An exact copy of all the data is the required output.

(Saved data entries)
◇ ◇ ◇ ◇ ◇

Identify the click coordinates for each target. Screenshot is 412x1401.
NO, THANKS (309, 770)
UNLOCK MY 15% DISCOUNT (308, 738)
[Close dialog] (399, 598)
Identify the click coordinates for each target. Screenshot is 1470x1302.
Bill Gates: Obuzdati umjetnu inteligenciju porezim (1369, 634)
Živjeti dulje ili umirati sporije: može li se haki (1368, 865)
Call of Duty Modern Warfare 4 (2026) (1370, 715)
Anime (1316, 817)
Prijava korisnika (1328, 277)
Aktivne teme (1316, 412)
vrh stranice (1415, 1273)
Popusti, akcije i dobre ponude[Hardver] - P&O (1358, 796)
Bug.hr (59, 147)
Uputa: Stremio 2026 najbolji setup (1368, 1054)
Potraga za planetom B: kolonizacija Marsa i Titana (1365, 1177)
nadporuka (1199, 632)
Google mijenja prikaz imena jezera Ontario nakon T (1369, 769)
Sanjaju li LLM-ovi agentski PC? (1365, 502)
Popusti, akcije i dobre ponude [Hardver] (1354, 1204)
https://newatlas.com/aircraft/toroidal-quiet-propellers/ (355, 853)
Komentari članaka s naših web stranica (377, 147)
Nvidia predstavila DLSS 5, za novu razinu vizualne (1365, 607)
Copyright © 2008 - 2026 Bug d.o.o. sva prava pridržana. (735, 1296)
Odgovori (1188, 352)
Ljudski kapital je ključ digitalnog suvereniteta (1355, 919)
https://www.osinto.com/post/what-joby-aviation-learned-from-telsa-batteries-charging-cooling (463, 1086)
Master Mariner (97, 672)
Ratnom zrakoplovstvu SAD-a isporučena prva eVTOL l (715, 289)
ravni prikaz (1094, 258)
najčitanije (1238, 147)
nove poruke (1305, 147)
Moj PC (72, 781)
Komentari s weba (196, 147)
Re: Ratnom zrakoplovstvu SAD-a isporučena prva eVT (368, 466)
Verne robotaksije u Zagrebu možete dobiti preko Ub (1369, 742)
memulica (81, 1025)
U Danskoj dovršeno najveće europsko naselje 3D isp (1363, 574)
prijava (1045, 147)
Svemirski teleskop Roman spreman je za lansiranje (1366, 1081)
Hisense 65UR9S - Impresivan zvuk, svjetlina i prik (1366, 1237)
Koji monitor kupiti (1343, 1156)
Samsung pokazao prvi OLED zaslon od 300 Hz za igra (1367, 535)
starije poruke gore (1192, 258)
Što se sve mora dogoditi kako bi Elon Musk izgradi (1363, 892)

◇ ◇ ◇ ◇ ◇

__Output for this exercise__
Identify the click coordinates for each target. Screenshot is 412x1401.
NO, THANKS (309, 770)
UNLOCK MY 15% DISCOUNT (308, 738)
[Close dialog] (399, 598)
Identify the click coordinates for each target. Screenshot is 1470x1302.
Bill Gates: Obuzdati umjetnu inteligenciju porezim (1369, 634)
Živjeti dulje ili umirati sporije: može li se haki (1368, 865)
Call of Duty Modern Warfare 4 (2026) (1370, 715)
Anime (1316, 817)
Prijava korisnika (1328, 277)
Aktivne teme (1316, 412)
vrh stranice (1415, 1273)
Popusti, akcije i dobre ponude[Hardver] - P&O (1358, 796)
Bug.hr (59, 147)
Uputa: Stremio 2026 najbolji setup (1368, 1054)
Potraga za planetom B: kolonizacija Marsa i Titana (1365, 1177)
nadporuka (1199, 632)
Google mijenja prikaz imena jezera Ontario nakon T (1369, 769)
Sanjaju li LLM-ovi agentski PC? (1365, 502)
Popusti, akcije i dobre ponude [Hardver] (1354, 1204)
https://newatlas.com/aircraft/toroidal-quiet-propellers/ (355, 853)
Komentari članaka s naših web stranica (377, 147)
Nvidia predstavila DLSS 5, za novu razinu vizualne (1365, 607)
Copyright © 2008 - 2026 Bug d.o.o. sva prava pridržana. (735, 1296)
Odgovori (1188, 352)
Ljudski kapital je ključ digitalnog suvereniteta (1355, 919)
https://www.osinto.com/post/what-joby-aviation-learned-from-telsa-batteries-charging-cooling (463, 1086)
Master Mariner (97, 672)
Ratnom zrakoplovstvu SAD-a isporučena prva eVTOL l (715, 289)
ravni prikaz (1094, 258)
najčitanije (1238, 147)
nove poruke (1305, 147)
Moj PC (72, 781)
Komentari s weba (196, 147)
Re: Ratnom zrakoplovstvu SAD-a isporučena prva eVT (368, 466)
Verne robotaksije u Zagrebu možete dobiti preko Ub (1369, 742)
memulica (81, 1025)
U Danskoj dovršeno najveće europsko naselje 3D isp (1363, 574)
prijava (1045, 147)
Svemirski teleskop Roman spreman je za lansiranje (1366, 1081)
Hisense 65UR9S - Impresivan zvuk, svjetlina i prik (1366, 1237)
Koji monitor kupiti (1343, 1156)
Samsung pokazao prvi OLED zaslon od 300 Hz za igra (1367, 535)
starije poruke gore (1192, 258)
Što se sve mora dogoditi kako bi Elon Musk izgradi (1363, 892)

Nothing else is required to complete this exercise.